For the sake of completeness, I would like to give you some concepts before asking the questions:
For every simplex $S=<<x^{0},x^{1},...,x^{k}>>$ in $\Bbb R^{n}$, denote by $H_s$, the affine space spanned by vectors in S,
$H_s:=\{\sum_{l=0}^k \alpha^{l}x^{l}:\sum_{l=0}^k \alpha^{l}=1\}$ where $x^{0},...,x^{k}$ are vectors in $\Bbb R^{n}$ and $\alpha^{0},...,\alpha^{k}$ are real numbers.
So, after spending half an hour trying to prove this theorem, I have given up on it:
Theorem: Prove that if $H^{1}$ and $H^{2}$ are two affine spaces of the same dimension $k$ in $\Bbb R^{n}$(that is, each one of them is spanned by a $k$-dimensional simplex), and if $H^{1} \subseteq H^{2}$, then $H^{1}=H^{2}$.
I try to prove it by first writing down the definition of affine space, that is, let: $H^{1}:=\{x^{0},...,x^{k-1},y: \sum_{l=0}^{k-1} \alpha^{l}x^{l} + \alpha^{k}y\}$ and $H^{2}:=\{x^{0},...,x^{k-1},x^{k}: \sum_{l=0}^{k-1} \alpha'^{l}x^{l} + \alpha'^{k}x^{k}\}$
then I give up !
I have a very limited exposure to this kind of topology. I am just a beginning high school student trying to learn a book called "Game Theory"-Michael Maschler, and this is one of the problems in the text that baffles me.
I THANK YOU VERY MUCH FOR YOUR ANSWER.
VECTORIAL SPACE :
Let say that the direction of $H^i$ is $D^i$. So $H^1 \subseteq H^2 \implies D^1 \subseteq D^2$
Let $(e_1;\dots;e_k)$ be a basis of $D^1$ so it's an independant vector family of $k$ vectors, (these vectors belong to $D^1$ which is in $D^2$ so there are in $D^2$) thus this is a basis of $D^2$.

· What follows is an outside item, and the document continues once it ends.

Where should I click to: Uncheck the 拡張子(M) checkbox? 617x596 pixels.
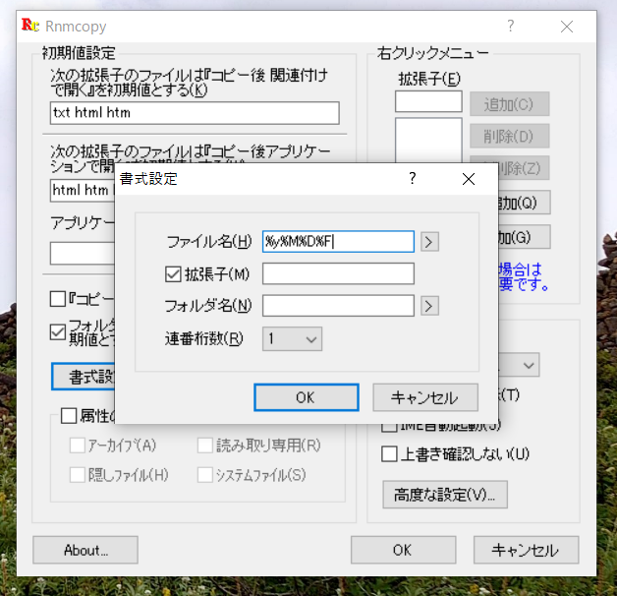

Thus for all $v \in D^2$, $v = \Sigma_1^k (\lambda_i*e_i)$ so $v\in D^1$.
So $D^2 \subseteq D^1$
In conclusion $D^2=D^1=D \text{ (used after)}$
So with $h_0 \in H^1 \subseteq H^2$, $H^2=\{h_0+d;d\in D\}= H^1$
SIMPLEX :
Let take $S=<<x_0, \dots , x_k>>$ a simplex of $H^1$
But as $H^1 \subseteq H^2$ (we allready have the independance because S simplex in $H^1$), S is also as simplex of $H^2$
So if $H^1 \ne H^2$, there is $h \in H^2$\ $H^1$ such as $h = \sum_{l=0}^k \alpha^{l}x^{l}$ with $\sum_{l=0}^k \alpha^{l}=1$ (cause belong to $H^2$) but that also implies that $h \in H^1$
In conclusion $h \notin H^1$ and $h \in H^1$ so contradiction.
Thus $H^1 = H^2$